[start]

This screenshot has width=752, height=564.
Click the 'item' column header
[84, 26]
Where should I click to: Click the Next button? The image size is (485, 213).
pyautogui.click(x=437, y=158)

[end]

Rewrite the lines of the material from the one that contains "Where should I" through the end of the material, requests included, and move every answer coordinate by adding 13 to each of its numbers.

Where should I click to: Click the Next button? The image size is (485, 213).
pyautogui.click(x=450, y=171)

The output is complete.